As I cook, breaking news reports roll out like a movie. Remember when the big screen theaters showed films on pandemic and people paid good money to go? The swash buckling science hero saved the day, I'm told. I could never watch those shows, knew I would only see the people left in the margins that weren't saved. As reports come in that less developed countries are next in line for the spread of COVID-19, it breaks my heart. Many won't have supply chains like we do, many won't have food to allay the severity of the illness. The movies I wouldn't watch are now unreeling in front of my eyes.
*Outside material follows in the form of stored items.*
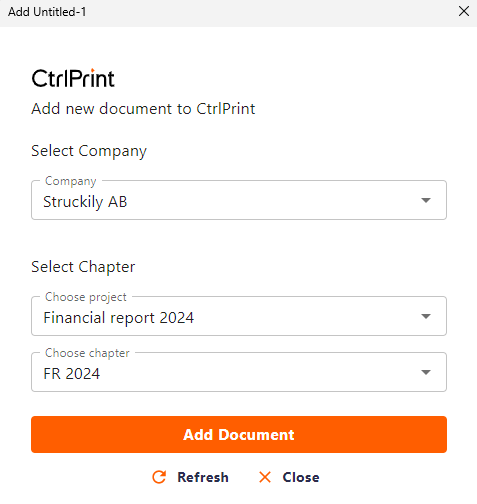Click the FR 2024 chapter value
This screenshot has width=477, height=504.
pyautogui.click(x=72, y=374)

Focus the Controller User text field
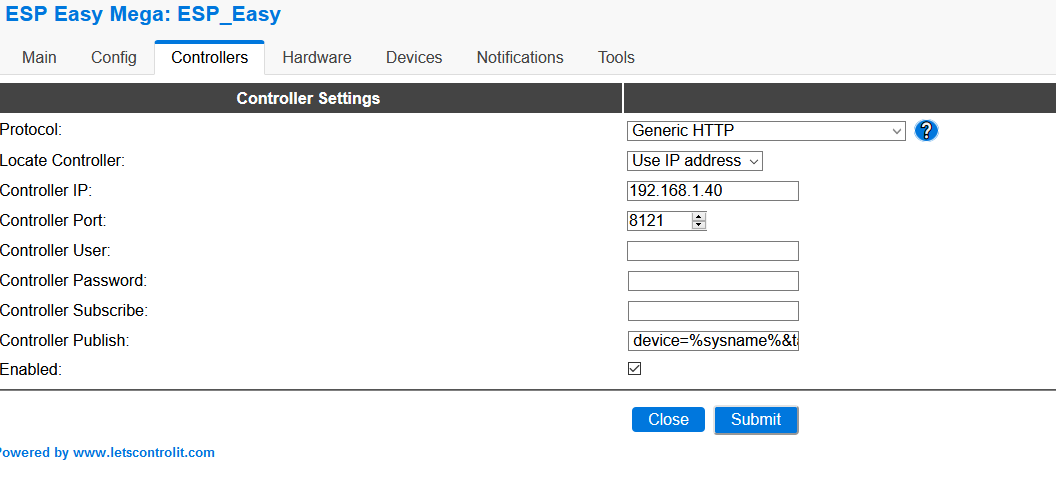pos(712,251)
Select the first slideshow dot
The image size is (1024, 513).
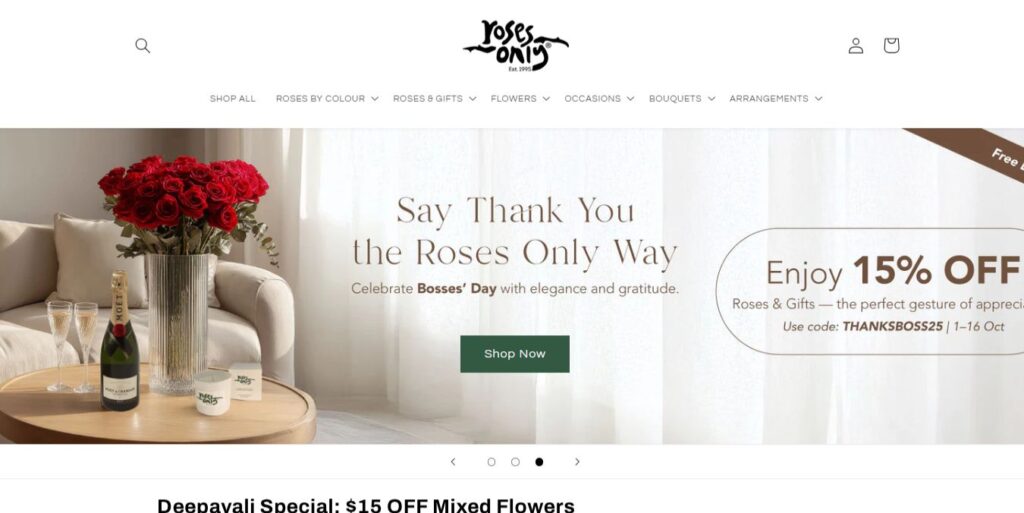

While I have no way to ease the coming days, right now my six tomato sauce cans and I stand ready to do Sarah Rutledge proud. I fall back on her advice and will simmer and stew comfort as I can. We won't know the length and breath of this health crisis for some time, nor how it might shift the foods that end up on our tables. I can withstand an indifferent meal or three if you can.
Please be well in these times of trouble where ever you are in the world.